- EXERCISE GOAL: Start at the line that contains "[combobox] (32, 1213)" in the listing below and extract every line through the last, exactly; leave pictures out.

....................

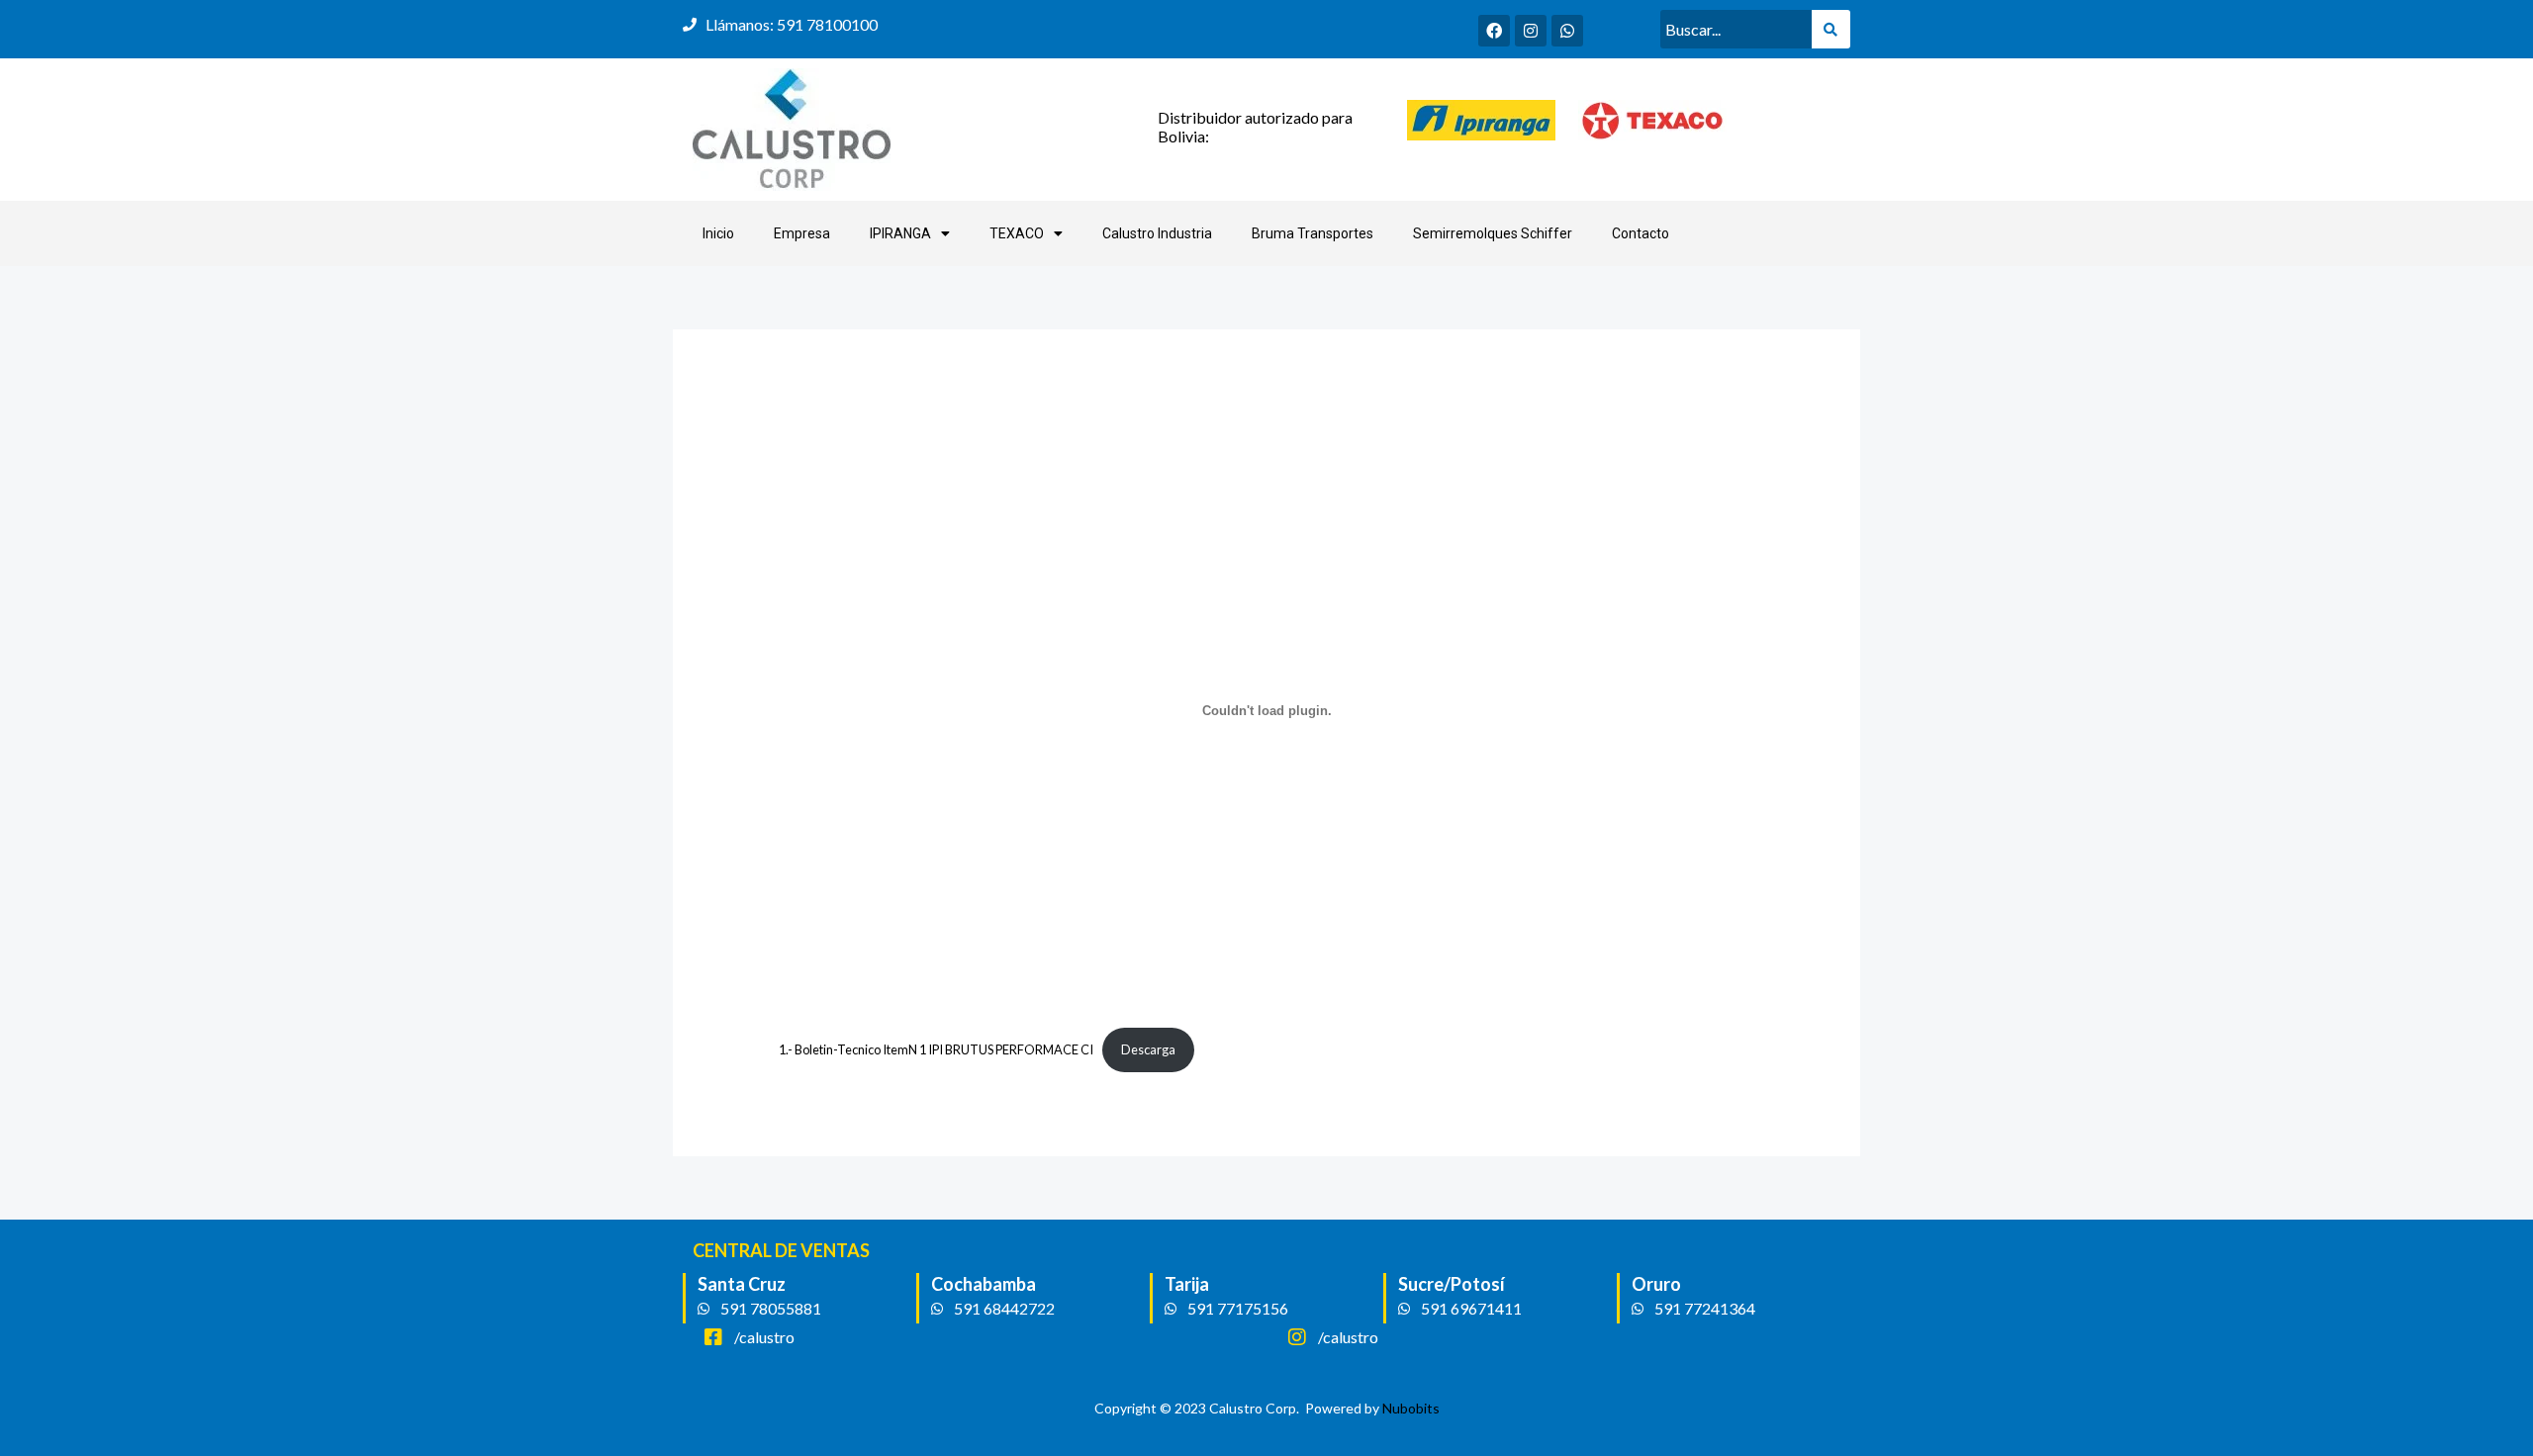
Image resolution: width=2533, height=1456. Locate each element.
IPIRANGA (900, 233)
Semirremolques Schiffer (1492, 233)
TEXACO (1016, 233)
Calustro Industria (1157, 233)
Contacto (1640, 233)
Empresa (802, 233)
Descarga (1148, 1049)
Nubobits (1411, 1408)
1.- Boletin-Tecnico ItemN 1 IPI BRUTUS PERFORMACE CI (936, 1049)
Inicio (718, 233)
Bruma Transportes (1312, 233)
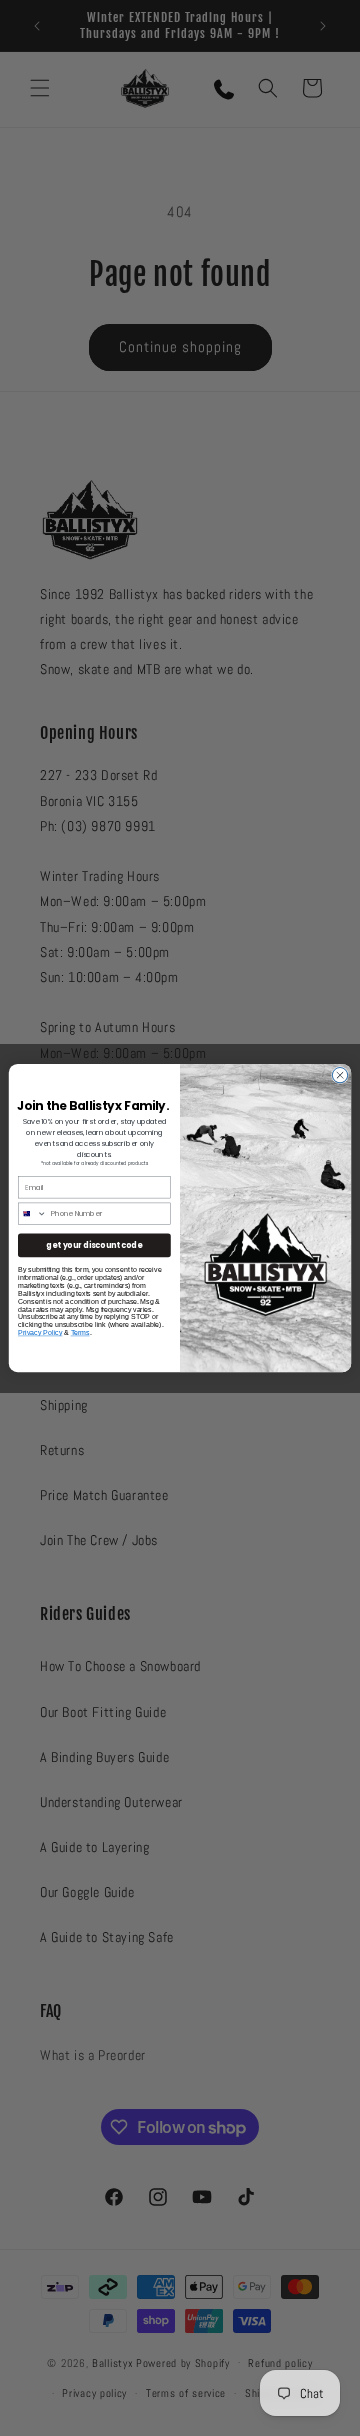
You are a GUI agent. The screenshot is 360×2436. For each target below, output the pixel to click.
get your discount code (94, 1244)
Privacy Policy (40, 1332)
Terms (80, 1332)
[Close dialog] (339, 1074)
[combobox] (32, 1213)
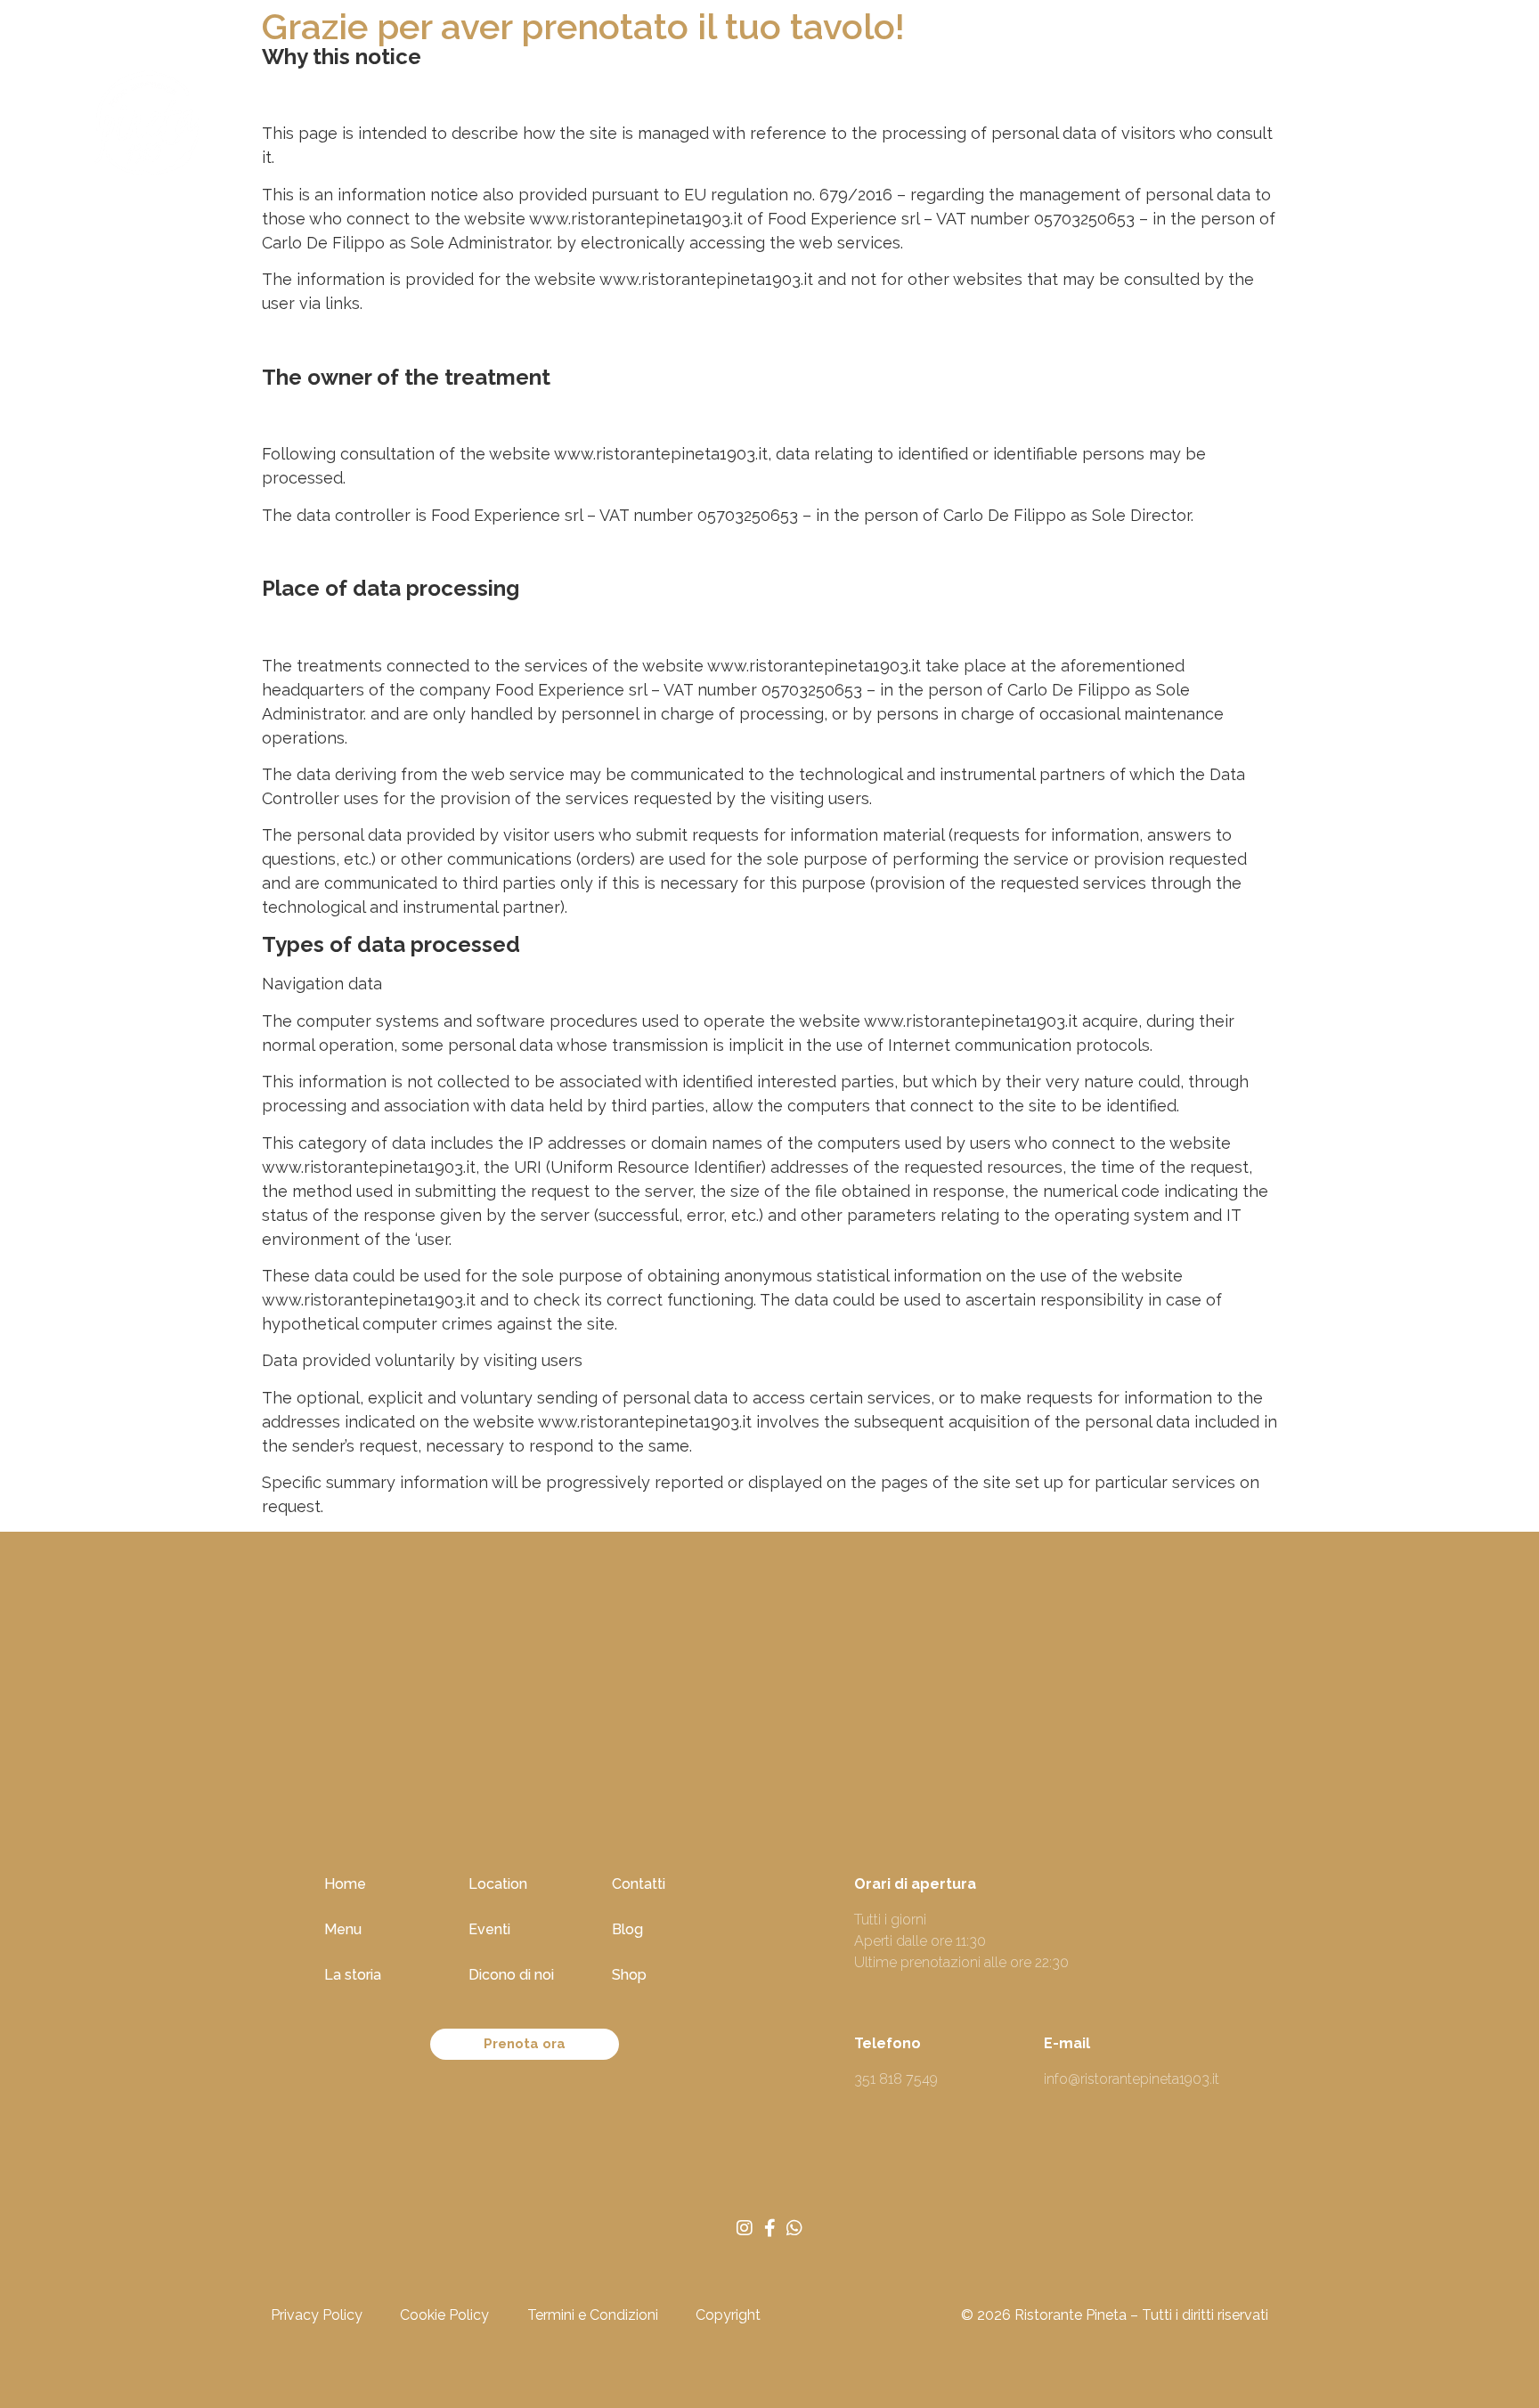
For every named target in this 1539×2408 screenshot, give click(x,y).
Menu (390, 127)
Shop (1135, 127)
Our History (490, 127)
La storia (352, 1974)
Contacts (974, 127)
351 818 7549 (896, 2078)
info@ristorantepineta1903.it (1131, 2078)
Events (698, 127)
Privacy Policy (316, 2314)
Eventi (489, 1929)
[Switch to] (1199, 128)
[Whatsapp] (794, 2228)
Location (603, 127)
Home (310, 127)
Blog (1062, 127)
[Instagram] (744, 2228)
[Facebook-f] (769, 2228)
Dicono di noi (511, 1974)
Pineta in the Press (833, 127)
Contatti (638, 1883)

....................

- EXERCISE ANSWER:
[combobox] (32, 1213)
For every named target in this 1539×2408 screenshot, give click(x,y).
Menu (390, 127)
Shop (1135, 127)
Our History (490, 127)
La storia (352, 1974)
Contacts (974, 127)
351 818 7549 (896, 2078)
info@ristorantepineta1903.it (1131, 2078)
Events (698, 127)
Privacy Policy (316, 2314)
Eventi (489, 1929)
[Switch to] (1199, 128)
[Whatsapp] (794, 2228)
Location (603, 127)
Home (310, 127)
Blog (1062, 127)
[Instagram] (744, 2228)
[Facebook-f] (769, 2228)
Dicono di noi (511, 1974)
Pineta in the Press (833, 127)
Contatti (638, 1883)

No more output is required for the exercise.